Selected excerpt:
<<<<
Healthy Banana Carrot Muffins [Oil Free]
These Healthy Banana Carrot Muffins blend mashed ripe bananas and shredded carrots using chickpea and oat flours without any oil. They produce moist, tender muffins naturally sweetened with maple syrup and brightened by lemon zest, offering a soft texture with gentle cinnamon spice. Perfect for a wholesome snack or breakfast.
Ingredients
Wet Ingredients
- ½ cup soy milk unsweetened
- 1 teaspoon apple cider vinegar or lemon juice
- 1 cup banana approx 2 large bananas or 3 small/medium, very ripe, mashed
- 1 cup carrot gently packed, from approx 2-3 medium carrots, shredded
- ¼ cup maple syrup
- 2 tablespoons lemon from approx. 1 large lemon, zest
- 2 teaspoons vanilla extract pure
Dry Ingredients
- 1 cup chickpea flour also known as garbanzo flour
- 1 cup oat flour gluten free if preferred
- 1 teaspoon ground cinnamon
- 2 teaspoons baking powder
- ½ teaspoon baking soda
Instructions
- Preheat the oven to 375 degrees F and grab a muffin pan, enough to fit 12 muffins.
- Combine the soy milk and apple cider vinegar in a small bowl and set aside for 5 minutes to let it thicken and curdle.
- Meanwhile, mash your banana in a large mixing bowl. Add the shredded carrots, maple syrup, lemon zest and vanilla. Then pour in your curdled soy milk. Mix well.
- Now add all the dry ingredients to the same bowl and mix until combined, without over mixing.
- Divide the mixture between your 12 muffin cups and bake for 15-16 minutes, or until a toothpick inserted in the middle comes out clean.
- Remove from the oven and cool for 10 minutes before removing your muffins from the pan. Enjoy warm or at room temperature.
>>>>
Problem A:
In the banana carrot muffin recipe, repeat the passage starting at "- Combine the" and ending at "at room temperature.".
Problem B:
According to the banana carrot muffin recipe, how long should the muffins bake?
Problem C:
Continue the banana carrot muffin recipe from its final line.
The records that come after the muffin recipe have nothing to do with it.

Provided information:
<<<<
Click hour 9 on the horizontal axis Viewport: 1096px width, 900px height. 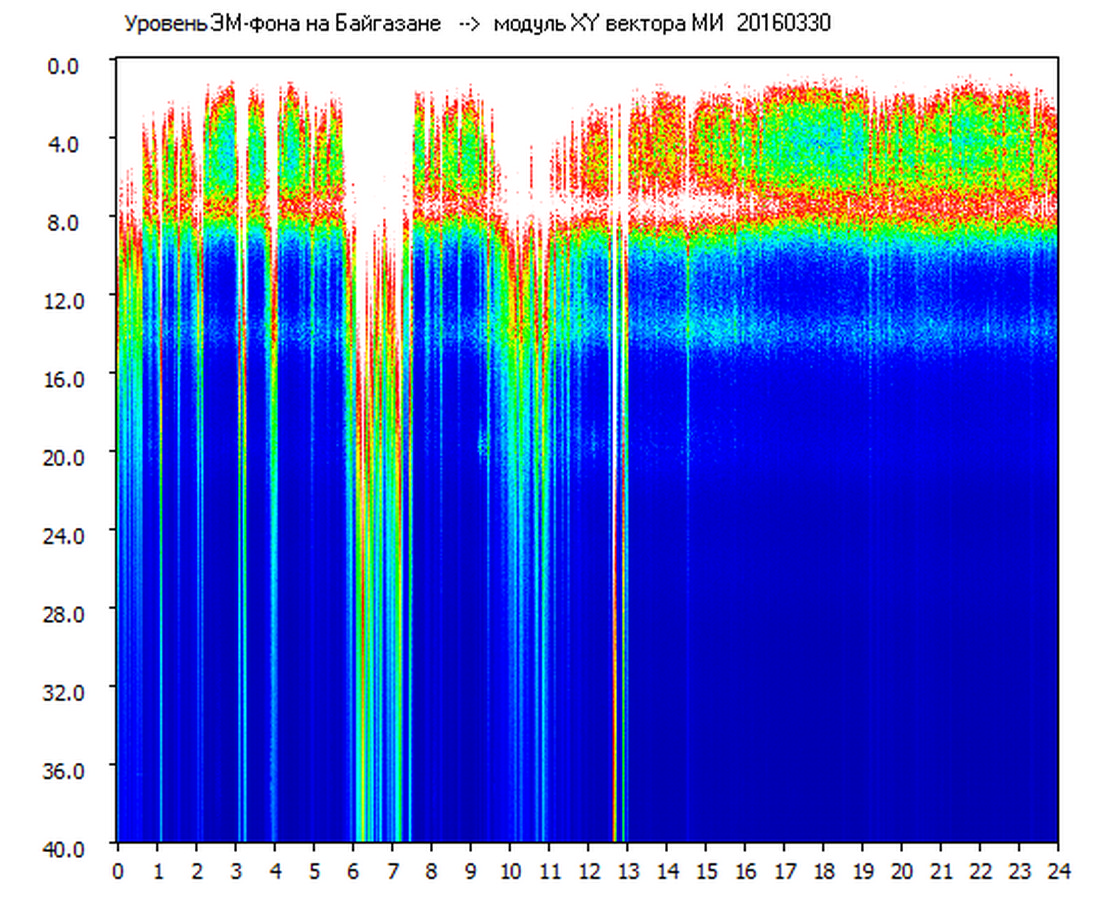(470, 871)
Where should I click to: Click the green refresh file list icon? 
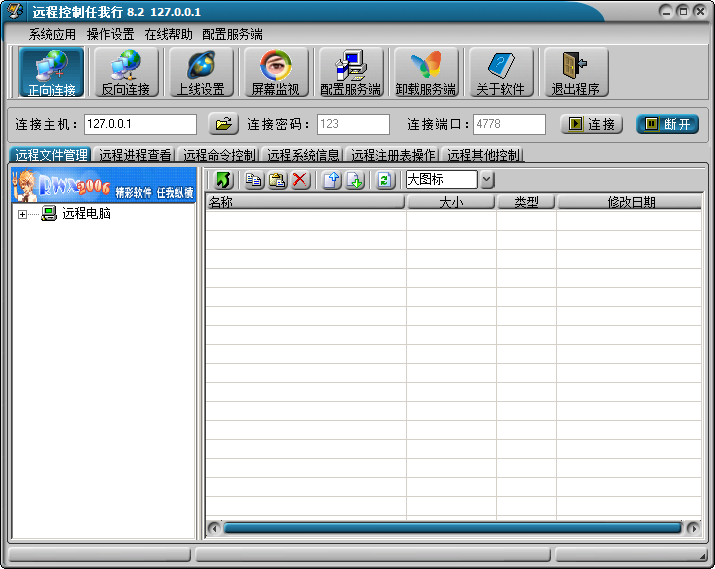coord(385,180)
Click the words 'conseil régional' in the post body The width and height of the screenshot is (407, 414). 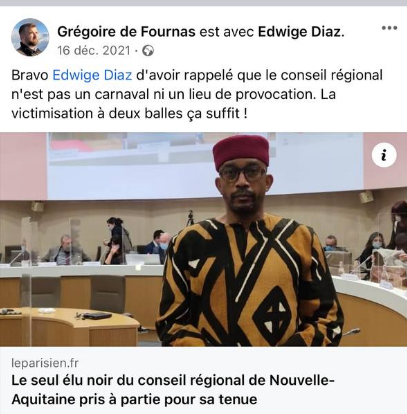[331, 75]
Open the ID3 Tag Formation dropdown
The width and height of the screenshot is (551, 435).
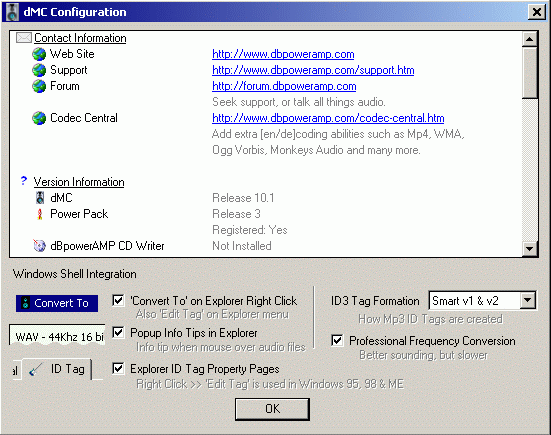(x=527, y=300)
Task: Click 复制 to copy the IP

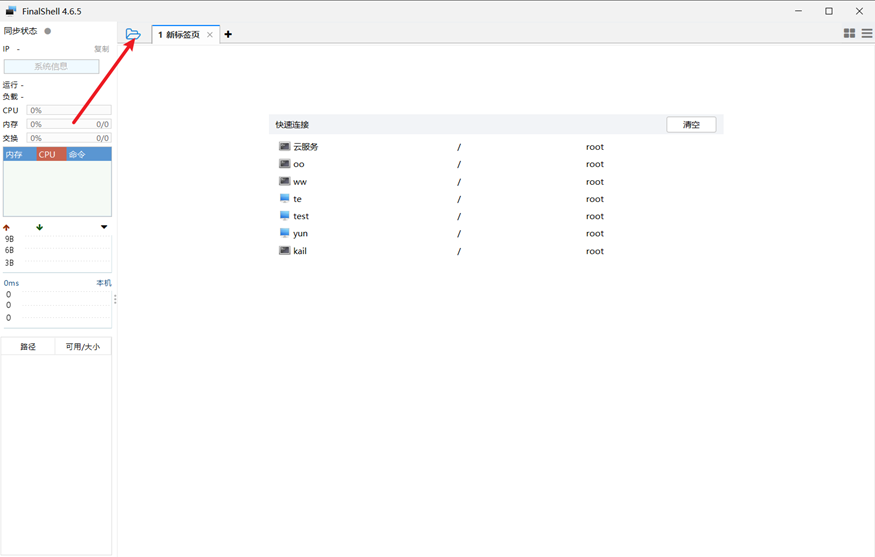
>>>>
Exercise output A:
- Combine the soy milk and apple cider vinegar in a small bowl and set aside for 5 minutes to let it thicken and curdle.
- Meanwhile, mash your banana in a large mixing bowl. Add the shredded carrots, maple syrup, lemon zest and vanilla. Then pour in your curdled soy milk. Mix well.
- Now add all the dry ingredients to the same bowl and mix until combined, without over mixing.
- Divide the mixture between your 12 muffin cups and bake for 15-16 minutes, or until a toothpick inserted in the middle comes out clean.
- Remove from the oven and cool for 10 minutes before removing your muffins from the pan. Enjoy warm or at room temperature.

Exercise output B:
15-16 minutes, or until a toothpick inserted in the middle comes out clean.

Exercise output C:
Notes
- Use overripe bananas with brown skin for best moisture and sweetness in the muffins.
- Freshly grate the carrots to maintain moisture; avoid pre-shredded carrots if possible.
- Measure the mashed bananas to one cup to ensure correct moisture balance, as banana size varies.
- If chickpea flour is unavailable, blend dry chickpeas into flour or substitute with more oat flour.
- For soy-free alternative, use almond milk or other non-dairy milk, but soy milk works best for vegan buttermilk effect.
- Use a non-stick muffin pan or lightly grease your muffin tins to prevent sticking due to low fat content.
- Allow muffins to cool for 10 minutes before removing from the pan to keep their shape intact.
Nutrition Information
Nutrition Facts
Serving: 12 Muffins
Amount Per Serving
Calories 125
% Daily Value*
| Serving | 1Muffin | |
| Calories | 125cal | 6% |
| Carbohydrates | 23g | 8% |
| Protein | 4g | 8% |
| Fat | 2g | 3% |
| Sodium | 137mg | 6% |
| Potassium | 254mg | 5% |
| Fiber | 3g | 12% |
| Sugar | 8g | 16% |
| Vitamin A | 1820IU | 36% |
| Vitamin C | 4mg | 4% |
| Calcium | 77mg | 8% |
| Iron | 1mg | 6% |
* Percent Daily Values are based on a 2,000 calorie diet.